España envió de vuelta a Marruecos a 1.500 de los 6.000 migrantes que entraron a Ceuta

·2 min de lectura
Migrantes marroquíes caminan por la costa de la ciudad de Fnideq en su intento de llegar a la ciudad española de Ceuta, el 18 de mayo de 2021 al norte de África

España envió de vuelta a Marruecos a 1.500 de los 6.000 migrantes que desde el lunes han ingresado en el vecino enclave español de Ceuta, anunció este martes el ministro del Interior, Fernando Grande-Marlaska.

Desde la mañana del lunes han entrado a Ceuta "unas 6.000 personas, pero tengo que decir que a esta hora hemos devuelto a 1.500 de esas personas y estamos procediendo a continuar con esta devolución y revertir la situación", dijo Grande-Marlaska la mañana del martes a la televisión pública TVE.

El ministro también indicó que aunque "es muy pronto para poder fijar el numero de menores", le han comunicado la llegada de 1.500 a quienes "hay que hacer las correspondientes pruebas para determinar la edad".

A raíz de esta crisis migratoria, con cifras de llegadas "récord", el jefe de gobierno Pedro Sánchez anunció la cancelación de un viaje previsto a París y dijo que hará una declaración institucional tras la reunión de su consejo de ministros este martes.

"Mi prioridad en este momento es devolver la normalidad a Ceuta.

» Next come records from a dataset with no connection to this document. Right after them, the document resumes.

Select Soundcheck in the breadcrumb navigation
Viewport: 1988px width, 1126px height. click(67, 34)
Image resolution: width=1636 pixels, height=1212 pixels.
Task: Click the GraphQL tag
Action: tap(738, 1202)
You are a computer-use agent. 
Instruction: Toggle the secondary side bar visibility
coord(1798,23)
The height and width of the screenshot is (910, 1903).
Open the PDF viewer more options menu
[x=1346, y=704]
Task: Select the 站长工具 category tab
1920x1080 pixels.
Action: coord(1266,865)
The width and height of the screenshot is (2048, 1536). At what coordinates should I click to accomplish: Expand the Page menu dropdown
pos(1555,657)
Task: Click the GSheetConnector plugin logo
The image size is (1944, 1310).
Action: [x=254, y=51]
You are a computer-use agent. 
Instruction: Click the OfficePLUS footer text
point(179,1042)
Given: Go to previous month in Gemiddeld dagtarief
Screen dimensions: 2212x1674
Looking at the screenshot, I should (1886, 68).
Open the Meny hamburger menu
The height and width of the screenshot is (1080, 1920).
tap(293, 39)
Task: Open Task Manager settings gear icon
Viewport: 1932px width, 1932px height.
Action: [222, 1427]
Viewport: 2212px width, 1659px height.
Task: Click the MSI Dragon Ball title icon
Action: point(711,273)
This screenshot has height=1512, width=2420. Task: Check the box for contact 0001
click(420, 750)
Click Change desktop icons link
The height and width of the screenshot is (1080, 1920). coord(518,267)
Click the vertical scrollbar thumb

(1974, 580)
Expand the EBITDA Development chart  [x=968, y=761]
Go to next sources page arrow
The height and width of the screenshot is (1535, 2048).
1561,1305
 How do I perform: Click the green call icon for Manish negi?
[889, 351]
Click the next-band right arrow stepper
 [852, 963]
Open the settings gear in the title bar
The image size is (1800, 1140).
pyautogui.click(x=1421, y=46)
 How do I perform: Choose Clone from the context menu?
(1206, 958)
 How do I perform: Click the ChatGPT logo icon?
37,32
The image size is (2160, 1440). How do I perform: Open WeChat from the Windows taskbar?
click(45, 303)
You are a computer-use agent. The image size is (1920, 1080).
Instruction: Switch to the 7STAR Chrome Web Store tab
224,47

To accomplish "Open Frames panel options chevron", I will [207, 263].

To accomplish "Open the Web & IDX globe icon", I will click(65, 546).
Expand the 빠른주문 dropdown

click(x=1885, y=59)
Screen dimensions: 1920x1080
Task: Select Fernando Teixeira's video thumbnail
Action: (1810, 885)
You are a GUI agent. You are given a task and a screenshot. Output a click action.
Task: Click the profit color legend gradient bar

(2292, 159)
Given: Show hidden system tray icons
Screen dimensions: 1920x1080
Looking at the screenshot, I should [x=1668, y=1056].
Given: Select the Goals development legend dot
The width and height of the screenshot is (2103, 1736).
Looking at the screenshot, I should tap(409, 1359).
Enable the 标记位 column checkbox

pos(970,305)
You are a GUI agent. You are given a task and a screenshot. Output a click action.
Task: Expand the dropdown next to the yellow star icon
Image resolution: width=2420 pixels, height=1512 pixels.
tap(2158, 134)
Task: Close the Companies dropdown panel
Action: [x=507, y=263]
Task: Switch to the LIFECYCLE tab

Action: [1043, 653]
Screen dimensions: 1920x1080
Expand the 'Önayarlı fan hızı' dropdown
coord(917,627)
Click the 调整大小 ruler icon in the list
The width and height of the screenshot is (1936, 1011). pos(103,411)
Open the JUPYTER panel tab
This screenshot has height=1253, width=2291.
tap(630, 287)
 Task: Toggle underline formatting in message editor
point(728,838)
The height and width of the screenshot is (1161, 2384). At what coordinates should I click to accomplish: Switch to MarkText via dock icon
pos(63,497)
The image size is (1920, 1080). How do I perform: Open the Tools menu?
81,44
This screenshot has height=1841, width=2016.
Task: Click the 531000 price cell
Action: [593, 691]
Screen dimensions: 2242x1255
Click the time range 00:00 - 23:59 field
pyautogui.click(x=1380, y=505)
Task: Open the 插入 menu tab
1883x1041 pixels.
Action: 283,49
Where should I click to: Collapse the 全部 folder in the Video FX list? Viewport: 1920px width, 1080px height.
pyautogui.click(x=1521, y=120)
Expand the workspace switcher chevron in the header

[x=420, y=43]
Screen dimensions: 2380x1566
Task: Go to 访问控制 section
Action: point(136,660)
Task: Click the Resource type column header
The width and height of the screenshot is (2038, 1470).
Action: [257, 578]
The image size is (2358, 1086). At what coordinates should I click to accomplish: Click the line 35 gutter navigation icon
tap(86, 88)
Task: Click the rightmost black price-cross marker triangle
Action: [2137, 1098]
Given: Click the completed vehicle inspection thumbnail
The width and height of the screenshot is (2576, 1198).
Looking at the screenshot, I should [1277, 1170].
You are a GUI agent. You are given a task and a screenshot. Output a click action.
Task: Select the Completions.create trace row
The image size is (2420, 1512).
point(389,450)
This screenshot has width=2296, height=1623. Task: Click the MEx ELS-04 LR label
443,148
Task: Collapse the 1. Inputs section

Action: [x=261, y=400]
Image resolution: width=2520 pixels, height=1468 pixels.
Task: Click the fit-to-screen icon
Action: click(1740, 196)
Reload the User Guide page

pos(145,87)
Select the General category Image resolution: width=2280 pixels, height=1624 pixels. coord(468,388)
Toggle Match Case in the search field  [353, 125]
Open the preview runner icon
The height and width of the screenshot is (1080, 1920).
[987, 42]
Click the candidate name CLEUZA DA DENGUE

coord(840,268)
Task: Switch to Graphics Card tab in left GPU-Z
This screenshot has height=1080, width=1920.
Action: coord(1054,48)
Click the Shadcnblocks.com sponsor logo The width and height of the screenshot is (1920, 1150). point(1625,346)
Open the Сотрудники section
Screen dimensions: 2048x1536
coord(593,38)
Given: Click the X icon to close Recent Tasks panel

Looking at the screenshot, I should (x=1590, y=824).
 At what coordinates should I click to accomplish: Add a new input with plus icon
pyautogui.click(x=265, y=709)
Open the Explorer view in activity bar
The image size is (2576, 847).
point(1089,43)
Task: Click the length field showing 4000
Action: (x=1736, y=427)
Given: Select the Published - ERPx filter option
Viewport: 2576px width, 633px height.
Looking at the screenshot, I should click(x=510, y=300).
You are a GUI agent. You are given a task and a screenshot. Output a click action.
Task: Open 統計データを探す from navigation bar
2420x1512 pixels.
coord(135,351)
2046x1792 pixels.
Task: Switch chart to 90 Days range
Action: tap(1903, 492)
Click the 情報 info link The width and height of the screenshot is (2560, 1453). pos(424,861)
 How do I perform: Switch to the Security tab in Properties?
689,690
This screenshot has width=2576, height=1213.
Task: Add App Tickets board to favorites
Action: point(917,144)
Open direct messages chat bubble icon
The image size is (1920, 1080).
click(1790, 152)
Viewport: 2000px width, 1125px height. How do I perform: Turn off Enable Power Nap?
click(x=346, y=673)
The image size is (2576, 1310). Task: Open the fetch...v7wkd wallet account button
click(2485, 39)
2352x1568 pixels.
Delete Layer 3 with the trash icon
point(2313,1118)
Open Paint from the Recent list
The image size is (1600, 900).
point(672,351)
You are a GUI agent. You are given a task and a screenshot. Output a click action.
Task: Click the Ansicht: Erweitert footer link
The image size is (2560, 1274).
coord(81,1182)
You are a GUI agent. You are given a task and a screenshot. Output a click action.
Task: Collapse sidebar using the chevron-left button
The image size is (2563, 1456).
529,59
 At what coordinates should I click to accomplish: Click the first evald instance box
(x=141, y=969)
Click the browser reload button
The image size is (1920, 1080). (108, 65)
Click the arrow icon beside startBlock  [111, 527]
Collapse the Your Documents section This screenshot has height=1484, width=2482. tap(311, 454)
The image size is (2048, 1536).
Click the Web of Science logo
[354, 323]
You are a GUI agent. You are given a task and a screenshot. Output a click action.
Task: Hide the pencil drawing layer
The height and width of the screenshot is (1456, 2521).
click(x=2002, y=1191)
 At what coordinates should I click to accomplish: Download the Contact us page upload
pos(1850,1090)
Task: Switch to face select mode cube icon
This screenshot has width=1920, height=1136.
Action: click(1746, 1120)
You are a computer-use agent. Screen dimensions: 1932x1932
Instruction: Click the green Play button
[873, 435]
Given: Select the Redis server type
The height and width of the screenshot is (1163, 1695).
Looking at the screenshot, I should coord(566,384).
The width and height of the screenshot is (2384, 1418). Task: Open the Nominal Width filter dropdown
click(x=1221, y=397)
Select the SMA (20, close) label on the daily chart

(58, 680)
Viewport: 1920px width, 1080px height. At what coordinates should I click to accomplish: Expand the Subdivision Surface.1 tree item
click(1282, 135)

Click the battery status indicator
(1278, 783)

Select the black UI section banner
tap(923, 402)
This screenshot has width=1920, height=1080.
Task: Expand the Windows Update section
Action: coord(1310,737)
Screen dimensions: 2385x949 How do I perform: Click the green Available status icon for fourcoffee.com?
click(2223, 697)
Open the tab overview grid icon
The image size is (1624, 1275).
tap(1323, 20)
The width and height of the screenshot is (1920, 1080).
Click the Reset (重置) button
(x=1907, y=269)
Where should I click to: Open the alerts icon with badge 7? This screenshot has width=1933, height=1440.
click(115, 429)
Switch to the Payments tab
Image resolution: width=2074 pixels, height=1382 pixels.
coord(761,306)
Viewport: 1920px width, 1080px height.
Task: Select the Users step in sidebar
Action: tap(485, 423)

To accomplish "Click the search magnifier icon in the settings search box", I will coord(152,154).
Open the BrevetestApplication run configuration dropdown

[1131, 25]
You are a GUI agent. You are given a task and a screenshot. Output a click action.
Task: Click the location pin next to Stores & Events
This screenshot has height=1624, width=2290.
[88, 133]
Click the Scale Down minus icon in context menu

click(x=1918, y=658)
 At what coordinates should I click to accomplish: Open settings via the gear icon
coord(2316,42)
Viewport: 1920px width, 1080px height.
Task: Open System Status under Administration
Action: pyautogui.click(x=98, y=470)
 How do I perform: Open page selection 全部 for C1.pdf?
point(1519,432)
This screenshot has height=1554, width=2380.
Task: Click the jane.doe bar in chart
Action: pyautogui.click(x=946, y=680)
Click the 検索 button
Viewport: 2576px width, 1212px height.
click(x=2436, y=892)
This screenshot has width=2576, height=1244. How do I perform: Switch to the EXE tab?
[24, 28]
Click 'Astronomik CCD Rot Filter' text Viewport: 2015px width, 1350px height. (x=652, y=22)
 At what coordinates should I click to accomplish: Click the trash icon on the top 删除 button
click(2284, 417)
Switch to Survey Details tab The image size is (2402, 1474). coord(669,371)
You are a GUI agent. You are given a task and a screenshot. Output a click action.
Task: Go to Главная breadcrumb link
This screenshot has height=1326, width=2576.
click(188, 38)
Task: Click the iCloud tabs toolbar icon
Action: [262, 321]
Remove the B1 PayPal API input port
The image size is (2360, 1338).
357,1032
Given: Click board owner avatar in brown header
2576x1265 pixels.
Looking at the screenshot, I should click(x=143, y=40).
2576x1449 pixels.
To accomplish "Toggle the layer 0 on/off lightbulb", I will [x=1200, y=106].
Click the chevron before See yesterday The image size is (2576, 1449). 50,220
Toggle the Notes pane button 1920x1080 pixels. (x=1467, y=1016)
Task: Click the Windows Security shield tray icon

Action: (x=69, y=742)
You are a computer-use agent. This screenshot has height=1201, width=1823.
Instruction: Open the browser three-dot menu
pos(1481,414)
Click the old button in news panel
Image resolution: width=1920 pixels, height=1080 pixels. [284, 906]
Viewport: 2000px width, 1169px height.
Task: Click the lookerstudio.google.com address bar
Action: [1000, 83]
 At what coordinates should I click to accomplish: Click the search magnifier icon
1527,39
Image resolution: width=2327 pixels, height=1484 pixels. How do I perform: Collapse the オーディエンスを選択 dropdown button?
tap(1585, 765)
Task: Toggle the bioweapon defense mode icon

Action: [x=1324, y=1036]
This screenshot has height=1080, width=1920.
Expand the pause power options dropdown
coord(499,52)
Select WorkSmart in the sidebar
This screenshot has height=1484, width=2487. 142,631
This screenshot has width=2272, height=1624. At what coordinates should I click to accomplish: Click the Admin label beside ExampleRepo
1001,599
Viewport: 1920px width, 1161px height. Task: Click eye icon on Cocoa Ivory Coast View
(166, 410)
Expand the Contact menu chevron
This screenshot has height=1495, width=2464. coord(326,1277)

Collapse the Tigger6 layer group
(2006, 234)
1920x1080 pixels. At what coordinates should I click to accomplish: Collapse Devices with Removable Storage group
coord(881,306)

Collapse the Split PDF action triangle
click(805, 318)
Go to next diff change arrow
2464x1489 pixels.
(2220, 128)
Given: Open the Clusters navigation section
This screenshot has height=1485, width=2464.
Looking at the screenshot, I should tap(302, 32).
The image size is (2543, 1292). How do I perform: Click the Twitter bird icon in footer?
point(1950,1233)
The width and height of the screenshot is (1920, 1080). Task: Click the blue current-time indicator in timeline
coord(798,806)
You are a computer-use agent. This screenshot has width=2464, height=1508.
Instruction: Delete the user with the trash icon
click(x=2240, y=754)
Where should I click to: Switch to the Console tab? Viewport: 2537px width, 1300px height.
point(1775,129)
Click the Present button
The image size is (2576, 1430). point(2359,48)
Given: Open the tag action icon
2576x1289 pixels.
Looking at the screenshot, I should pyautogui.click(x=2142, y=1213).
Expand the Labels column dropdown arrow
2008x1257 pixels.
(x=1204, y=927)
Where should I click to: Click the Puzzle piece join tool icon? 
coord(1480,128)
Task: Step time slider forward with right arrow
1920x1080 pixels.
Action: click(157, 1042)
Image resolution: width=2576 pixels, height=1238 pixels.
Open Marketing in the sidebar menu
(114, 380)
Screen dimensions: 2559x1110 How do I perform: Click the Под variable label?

Sus ciudadanos y ciudadanas deben saber que cuentan con el apoyo absoluto del Gobierno de España", tuiteó el mandatario.

En un contexto de tensiones entre Rabat y Madrid, otros 300 migrantes trataron de saltar en la madrugada del martes la valla fronteriza que protege el otro enclave español en el norte de Marruecos, la ciudad de Melilla, según indicaron en un comunicado las autoridades locales.

"Sobre las 4.45 horas de hoy (martes), se ha producido una entrada de migrantes por la zona del Dique Sur. Más de 300 subsaharianos han intentado acceder, (...) logrando entrar a nuestra ciudad 85 hombres y una mujer", indicó la delegación del gobierno español en Melilla.

Según este comunicado, "los migrantes han mantenido una actitud agresiva y han lanzado piedras contra los agentes" desplegados en la frontera, provocando "contusiones leves" en tres de ellos.

Ante esta marea humana de migrantes, el ministro de Interior explicó que reforzará con 200 nuevos efectivos a los más de 1.100 agentes de la policía y la Guardia Civil que trabajan en el control de la frontera terrestre con Marruecos.

Desde hace unas semanas, las relaciones diplomáticas entre Marruecos, aliado clave de Madrid en la lucha contra la inmigración irregular, y España se han tensado, a raíz de la hospitalización en territorio español del líder del movimiento independentista del Sáhara Occidental.

Ese movimiento, el Frente Polisario, apoyado por Argelia, lleva décadas luchando por la independencia del Sáhara Occidental, una excolonia española controlada en su mayor parte por Marruecos, que propone a lo sumo una autonomía bajo su soberanía.